▶ **WHAT IS BEING ASKED**
For the data below, report the number of lines that contain the string "This" and nothing else.

(Saved data entries)
****
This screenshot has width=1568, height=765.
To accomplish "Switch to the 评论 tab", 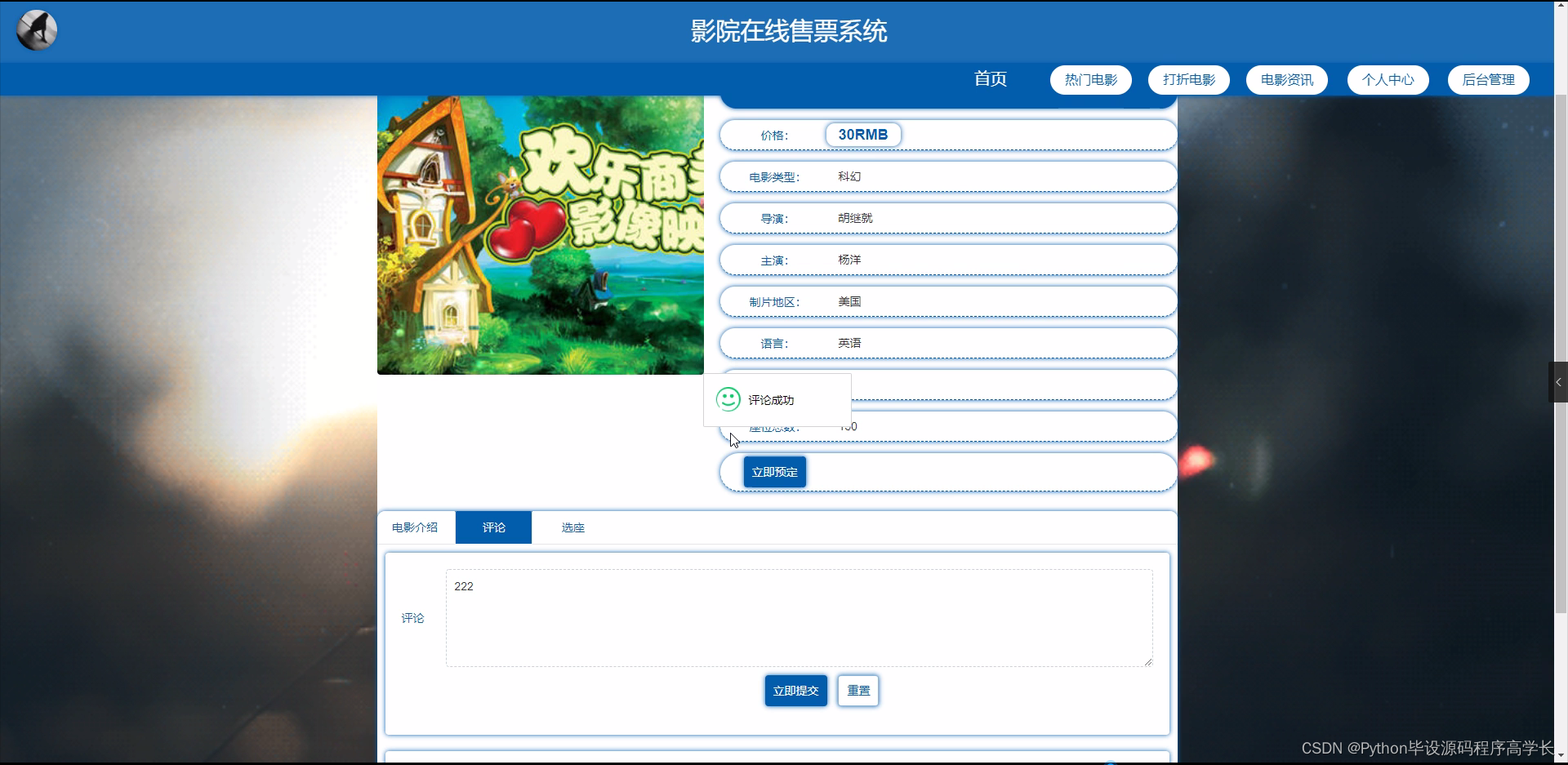I will coord(492,527).
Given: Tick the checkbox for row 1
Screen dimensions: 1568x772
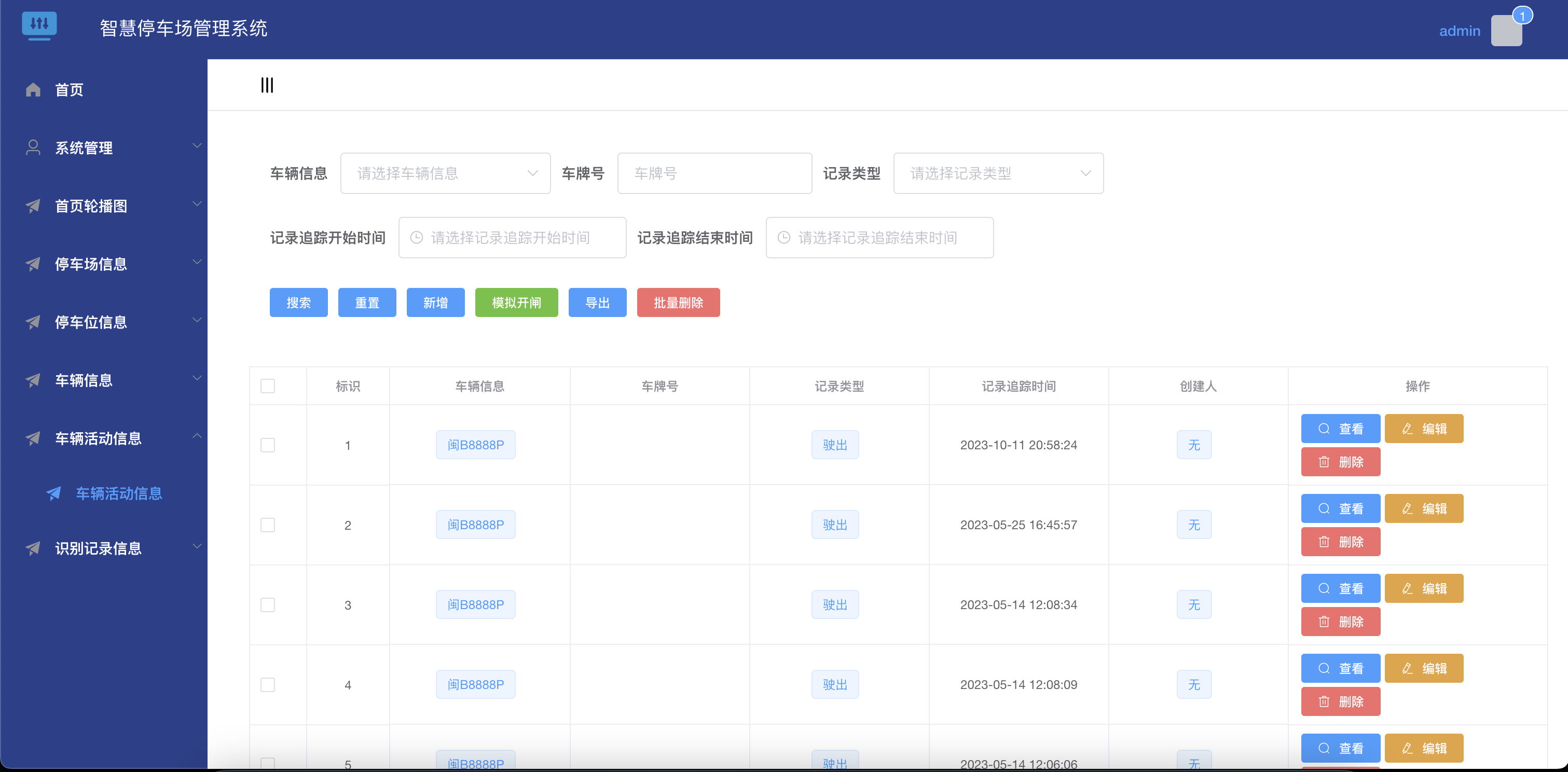Looking at the screenshot, I should [268, 445].
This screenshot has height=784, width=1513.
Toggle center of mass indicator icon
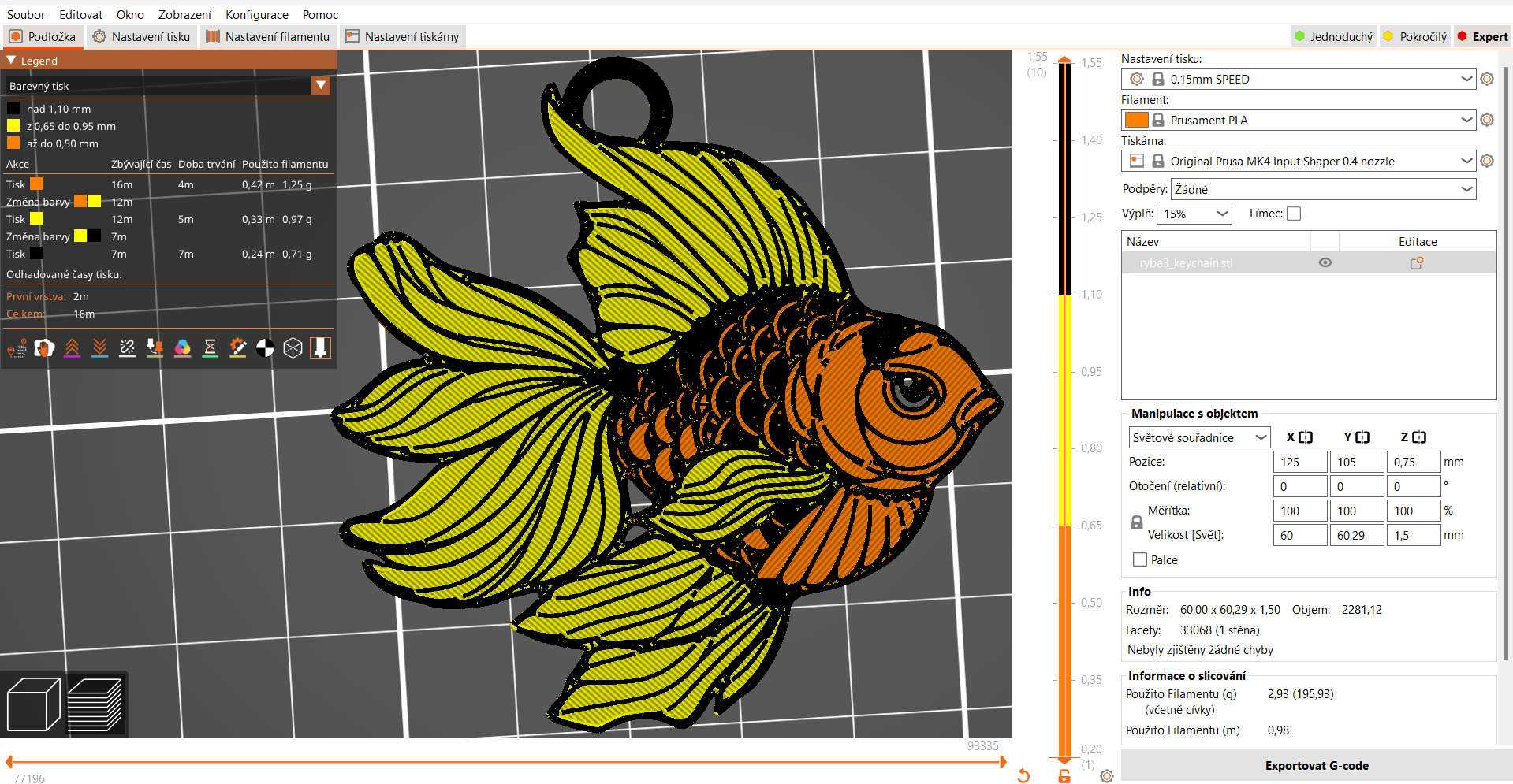click(264, 347)
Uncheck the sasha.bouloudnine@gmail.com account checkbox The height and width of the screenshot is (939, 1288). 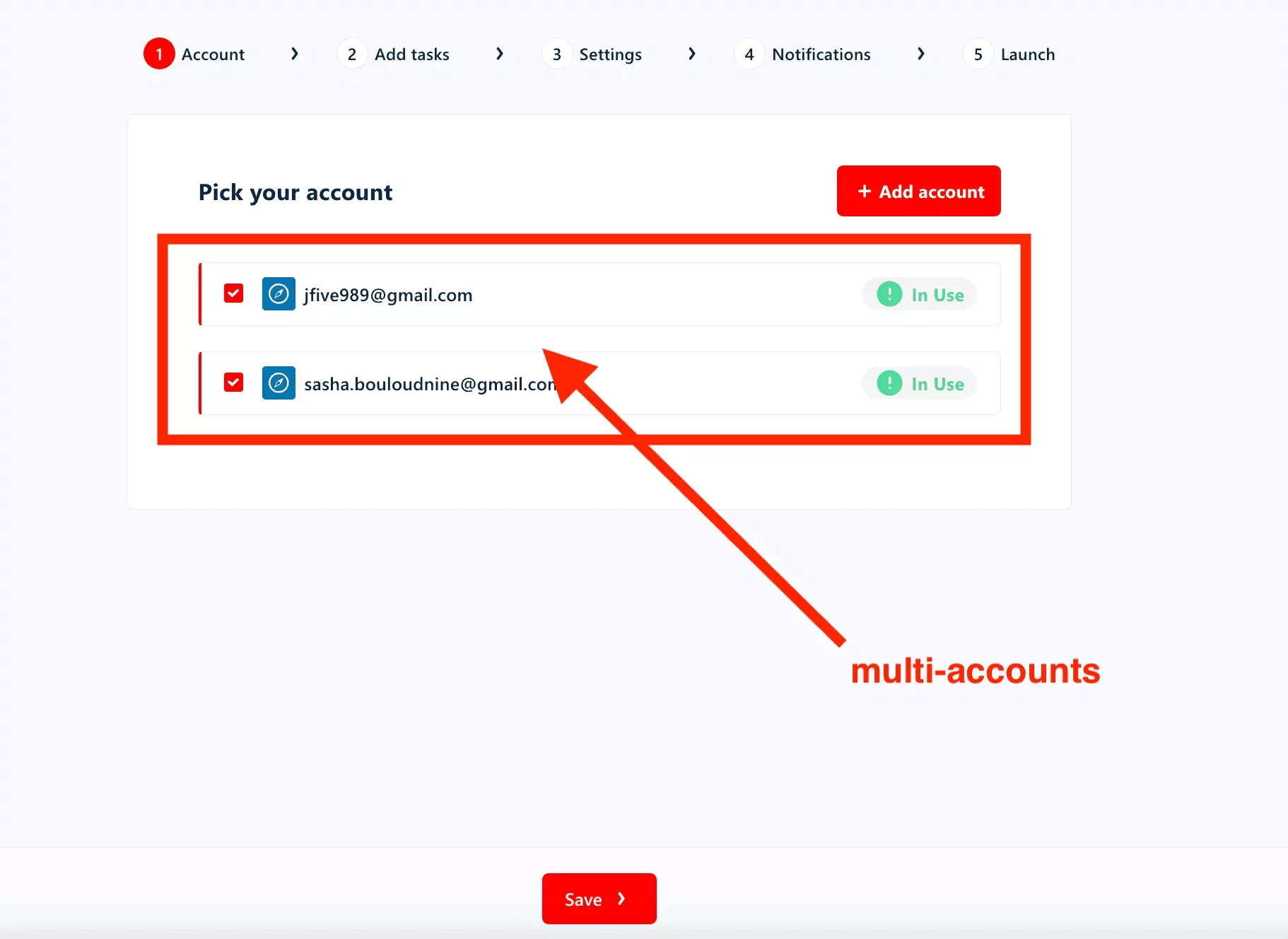[x=233, y=382]
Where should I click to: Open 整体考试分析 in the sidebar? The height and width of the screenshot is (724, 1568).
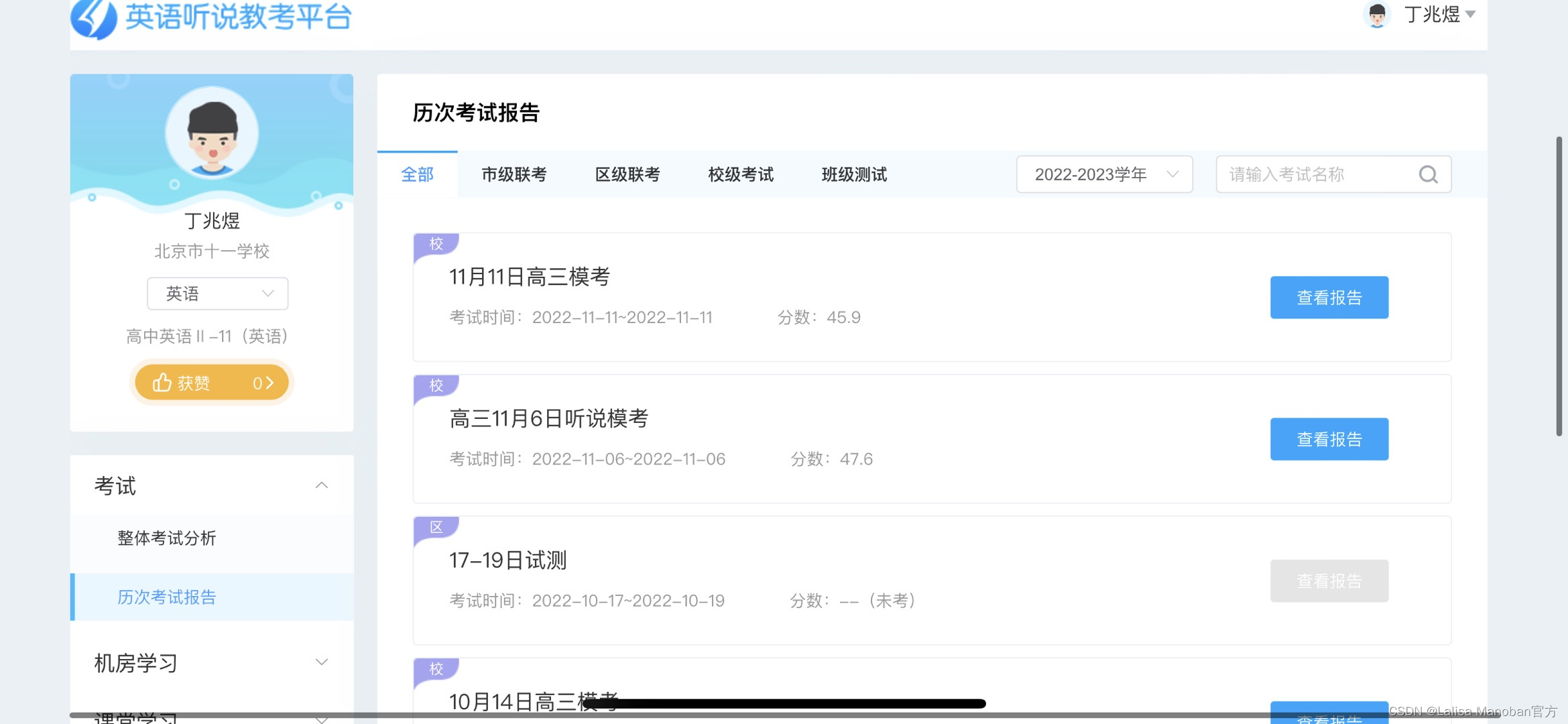[x=167, y=538]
****
▶ **ANSWER TO THE PROBLEM**
2